The New Iberia Blues by James Lee Burke - book review: A multi-faceted, intriguing story, full of twists and turns

The New Iberia Blues by James Lee Burke
The New Iberia Blues by James Lee Burke

For over 30 years, James Lee Burke has been putting the beauty, the ugliness, the heat, swamps and politics of Louisiana’s famous coastal bayous on the map.

The sights, sounds and smells of this vast – and now endangered – Deep South coastal wetland have been filtered to us through the eyes and experiences of 82-year-old Burke’s unforgettable Cajun police detective Dave Robicheaux.

Through a remarkable twenty-two novels, readers have thrilled to these masterclasses in Southern noir starring our maverick but fiercely determined cop’s battles with killers and hustlers, with police brass, and with the bottle.

His best friend and guardian angel, Clete Purcel, a former police officer who ruined his career with dope, booze and women and who now works as a private investigator, has been alongside Robicheaux through every case to help him fight the demons… and bring along his own.

Both are now feeling their age but, still inspired to fight evil in the land they love, the dynamic duo are back in harness for the last chapter of what has been one of America’s best and most critically acclaimed crime series.

And in a story that feels as fresh and focused as The Neon Rain, Robicheaux’s first case published back in 1987, we encounter a tangled web of crime featuring ritualistic murders, Hollywood shenanigans, a deranged contract killer, and ghosts from Robicheaux’s past.

New Iberia’s Detective Dave Robicheaux first met Desmond Cormier on the back streets of New Orleans. He was a young pretender, an impoverished, mixed-blood Indian boy who dreamt of Hollywood stardom whilst Vietnam War veteran Robicheaux had his path all figured out with his feet firmly on the ground.

Twenty-five years later, their roles have reversed. Cormier’s success story is ‘a piece of Americana.’ A successful Hollywood director, with a Golden Globe Award and an Academy Award nomination, he is in residence at his luxury New Iberia home with its magnificent view of the bay.

When the police receive three emergency calls about a woman heard screaming nearby, Robicheaux visits the house and finds Cormier with his friend Antoine Butterworth, a creepy, suntanned film producer with a faintly British accent ‘smelling of pretence and self-satisfaction.’

And bobbing on a wooden cross on the sea beyond the window is the body of a young black woman. Baptist pastor’s daughter, Lucinda Arcenaux, who has been murdered and then crucified, was wearing a small chain on her ankle, and all the evidence points to Cormier.

She disappeared near Cormier’s estate, and Robicheaux is looking for answers even though he doesn’t want to believe his old friend would be capable of such a crime. However, neither Cormier nor Butterworth is saying much.

Meanwhile, his friend Clete Purcel has witnessed the escape from a train of Texas jail convict Hugo Tillinger, a psychotic man who burned his own wife and daughter to death, and who may hold the key to Robicheaux’s case.

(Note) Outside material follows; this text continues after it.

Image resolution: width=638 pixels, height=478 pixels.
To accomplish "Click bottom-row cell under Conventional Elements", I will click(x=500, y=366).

As the two men wade further into the investigation, they end up in the sights of the mob, the deranged hitman Chester ‘Smiley’ Wimple, and the dark ghosts that Robicheaux has been running from for years.

Ultimately, it’s up to Robicheaux to stop them all but, as the body count rises and the stakes become higher, will he be able to save himself… and those he loves?

Burke, who grew up on the Texas-Louisiana Gulf Coast, is totally at home in the landscape that he knows so well and which he has made his own, in a multi-layered story which delivers a thrilling murder mystery as well as allowing readers some final quality time in the company of the ever fascinating and evergreen Dave Robicheaux.

With both swamps and crime constantly on his horizon, the doughty detective has his work cut out in a case that puts him into the path of some seriously dangerous characters including brutal gangsters and his notorious old enemy, the psychotic Chester ‘Smiley’ Wimple.

Burke’s descriptive powers never cease to amaze as scenes of raw violence and menace sit comfortably alongside vibrant, humour-punctured prose and incisive commentary on the social and political factors that have helped to ravage the Louisiana wetlands.

And Robicheaux’s swansong is a triumph; a multi-faceted, intriguing story, full of twists and turns, and with an air of melancholy farewell that will act as a permanent reminder of a thrilling series, and its talented creator.